_Exercise objective:_ With pictures left out, set down exactly the lines from the line containing "Image resolution: width=634" through the last line of the data.

Saved entries:
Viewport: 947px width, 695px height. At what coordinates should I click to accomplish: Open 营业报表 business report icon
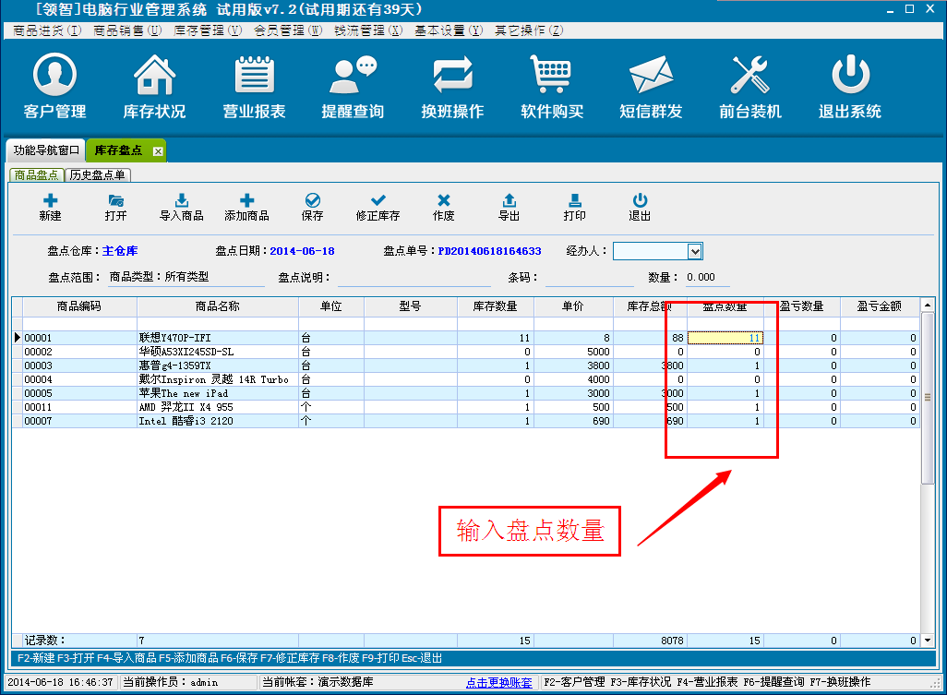tap(254, 87)
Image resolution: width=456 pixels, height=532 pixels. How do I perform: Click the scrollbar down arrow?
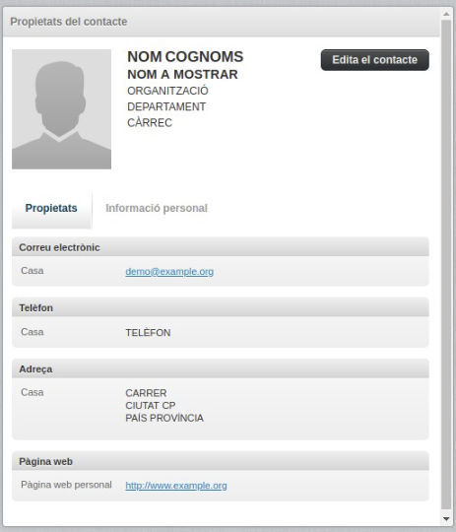[x=446, y=519]
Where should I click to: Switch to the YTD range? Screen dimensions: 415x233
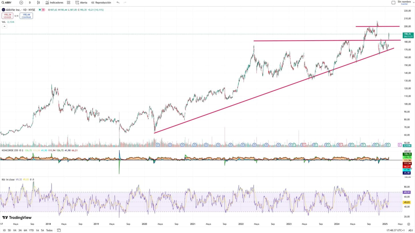click(x=31, y=230)
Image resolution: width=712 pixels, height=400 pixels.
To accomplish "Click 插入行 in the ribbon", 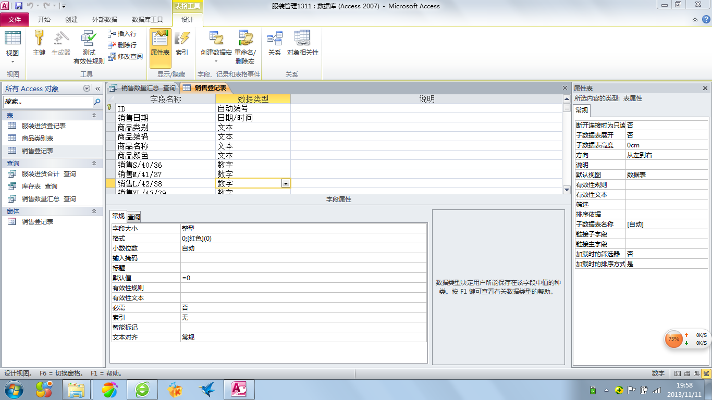I will tap(122, 34).
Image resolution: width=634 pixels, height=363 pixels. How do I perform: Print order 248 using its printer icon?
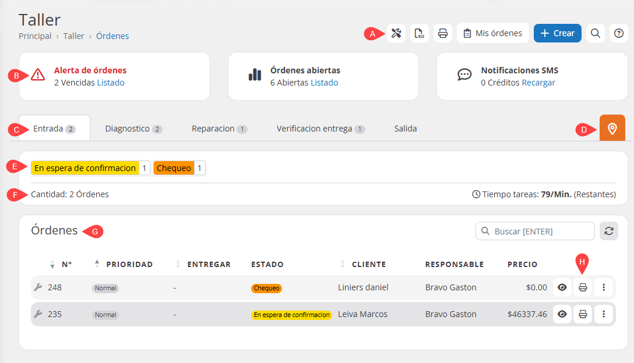coord(582,287)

_Response area:_
Image resolution: width=634 pixels, height=363 pixels. How do I perform: Print order 248 using its printer icon?
coord(582,287)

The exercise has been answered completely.